На аляскинском морозе, на ветру, он не смог сдержать бег собак; они мчали его сквозь белые равнины, пока сердце человека не остановилось.
Тело, завернутое в лосиный плащ, похоронили, вернее — водрузили привязанным к доске между вершинами двух лиственниц за стеною редута.
Михайловский редут стоял на небольшом острове; неподалеку от него вились голубые рукава устья Квихпака — так назывался великий Юкон. Остров Михаила — ледяная тундра, поросшая карликовыми березами; земля оттаивает здесь летом лишь на три дюйма, дальше идут слои вечной мерзлоты, а потом — ноздреватая вулканическая почва. Тело индейца нельзя было предать земле…
Голубая лавина рассвета подошла к бастионам редута. В начале полярного утра Загоскин встал. Это был высокий человек лет тридцати. Он посмотрел при свете печи на толстые карманные часы и громко щелкнул крышкой. Пора выступать! Поверх меховых одеяний и лосиного плаща Загоскин надел походную сумку, пристегнул к поясу пистолет и компас. Толкнув плечом обледеневшую дверь, он вышел из жилья. Было уже так светло, что различался труп индейца, покачивавшийся, как маятник, между лиственничными стволами.
— Ваше благородие… На погибель идете, — сказал Егорыч, указывая на тело индейца. — Да еще пешком! Обождали бы до весны. Сердитесь не сердитесь, а в книге я записал, что вы насчет мороза упреждены были…
— Время не ждет, Егорыч. Да можно без благородия, к тому же я и чина лишен… Ну, индейцы готовы? — И он крикнул что-то по-индейски, постучав в окно хижины, где жили промышленные.

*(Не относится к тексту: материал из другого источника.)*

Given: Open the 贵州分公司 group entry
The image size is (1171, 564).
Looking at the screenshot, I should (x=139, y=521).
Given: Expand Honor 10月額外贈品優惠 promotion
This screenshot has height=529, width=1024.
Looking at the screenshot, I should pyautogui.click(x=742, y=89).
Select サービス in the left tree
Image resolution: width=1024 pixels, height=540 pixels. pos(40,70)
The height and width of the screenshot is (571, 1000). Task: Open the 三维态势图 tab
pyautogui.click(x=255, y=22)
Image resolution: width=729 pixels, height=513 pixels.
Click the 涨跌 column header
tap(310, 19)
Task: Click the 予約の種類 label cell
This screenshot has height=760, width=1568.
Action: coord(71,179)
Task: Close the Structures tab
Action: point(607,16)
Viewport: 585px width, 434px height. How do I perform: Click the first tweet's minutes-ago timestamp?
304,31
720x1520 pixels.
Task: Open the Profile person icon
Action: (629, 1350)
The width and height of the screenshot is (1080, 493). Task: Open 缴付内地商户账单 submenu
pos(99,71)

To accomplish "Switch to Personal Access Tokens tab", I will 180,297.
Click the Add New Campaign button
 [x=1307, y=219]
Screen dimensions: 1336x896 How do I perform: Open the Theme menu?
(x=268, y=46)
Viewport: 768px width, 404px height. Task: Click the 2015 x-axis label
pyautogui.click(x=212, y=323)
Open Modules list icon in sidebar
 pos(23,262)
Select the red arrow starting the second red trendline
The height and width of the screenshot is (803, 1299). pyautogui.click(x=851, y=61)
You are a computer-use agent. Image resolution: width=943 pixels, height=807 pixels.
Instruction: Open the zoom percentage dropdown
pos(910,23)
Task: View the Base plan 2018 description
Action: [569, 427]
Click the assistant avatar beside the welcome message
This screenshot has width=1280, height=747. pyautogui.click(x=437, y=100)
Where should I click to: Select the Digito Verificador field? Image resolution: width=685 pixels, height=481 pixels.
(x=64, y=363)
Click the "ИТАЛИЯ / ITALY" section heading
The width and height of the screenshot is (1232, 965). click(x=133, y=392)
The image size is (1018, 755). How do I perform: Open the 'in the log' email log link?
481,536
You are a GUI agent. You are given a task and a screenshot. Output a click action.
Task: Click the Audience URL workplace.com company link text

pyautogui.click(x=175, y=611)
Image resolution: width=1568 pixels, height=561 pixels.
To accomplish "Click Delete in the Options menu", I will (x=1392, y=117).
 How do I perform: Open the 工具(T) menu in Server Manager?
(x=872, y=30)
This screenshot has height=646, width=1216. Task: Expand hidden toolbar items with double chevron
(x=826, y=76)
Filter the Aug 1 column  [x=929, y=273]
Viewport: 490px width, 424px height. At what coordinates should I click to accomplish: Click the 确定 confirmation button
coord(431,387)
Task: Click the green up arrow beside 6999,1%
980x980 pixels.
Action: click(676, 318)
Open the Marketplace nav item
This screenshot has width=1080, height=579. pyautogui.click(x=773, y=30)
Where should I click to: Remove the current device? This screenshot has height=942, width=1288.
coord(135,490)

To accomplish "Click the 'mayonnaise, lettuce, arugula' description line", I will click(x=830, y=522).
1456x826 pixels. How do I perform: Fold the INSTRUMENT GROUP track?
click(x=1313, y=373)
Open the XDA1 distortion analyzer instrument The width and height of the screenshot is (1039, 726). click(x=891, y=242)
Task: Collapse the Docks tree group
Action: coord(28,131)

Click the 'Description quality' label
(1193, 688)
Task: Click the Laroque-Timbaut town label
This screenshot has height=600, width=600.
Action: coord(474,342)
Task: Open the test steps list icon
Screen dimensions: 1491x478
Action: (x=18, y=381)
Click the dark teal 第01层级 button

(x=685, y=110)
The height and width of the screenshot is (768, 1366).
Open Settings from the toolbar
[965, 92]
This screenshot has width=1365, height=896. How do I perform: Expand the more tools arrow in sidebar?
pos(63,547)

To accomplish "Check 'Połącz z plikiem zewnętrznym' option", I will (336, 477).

— Вам виднее, Лаврентий Алексеич, — сказал Егорыч. — А Кузьма с Демьяном сейчас оболокутся и выйдут. Да вы более на Кузьму надейтесь — он все же дольше среди русских жил. Доглядывайте за ними; беда с этими индианами-новокрещенами. Не ровен час — копье в спину всадят… Когда ждать вас, что в Ново-Архангельск отписать?
— Напиши: бывший флота лейтенант Загоскин выполняет приказ Компании. Сего числа он вышел из редута но льду Квихпака к вершине реки… Егорыч, а ежели что со мной произойдет, пусть отпишут в Пензенскую губернию… Погляжу, не замело ли чертеж.
Легко ступая по звонкому, остекленевшему от ветра сугробу, Загоскин подошел к стене редута. Под самым палисадом — чтобы не замело снегом — на снежном откосе был изображен грубый чертеж. Бывшие аманаты, новокрещены Кузьма и Демьян, боясь колдовской силы карандаша, начертили на сугробе обломком кости Юкон, его рукава, границы залива Нортон. При этом индейцы объяснили, что палисад надо считать Великими Горами — там истоки Квихпака, а скат сугроба — спадом реки в море… Вот единственная карта похода!
Когда они все трое вышли из ворот редута и миновали заиндевевшие бастионные пушки, над тундрой занялась багровая заря.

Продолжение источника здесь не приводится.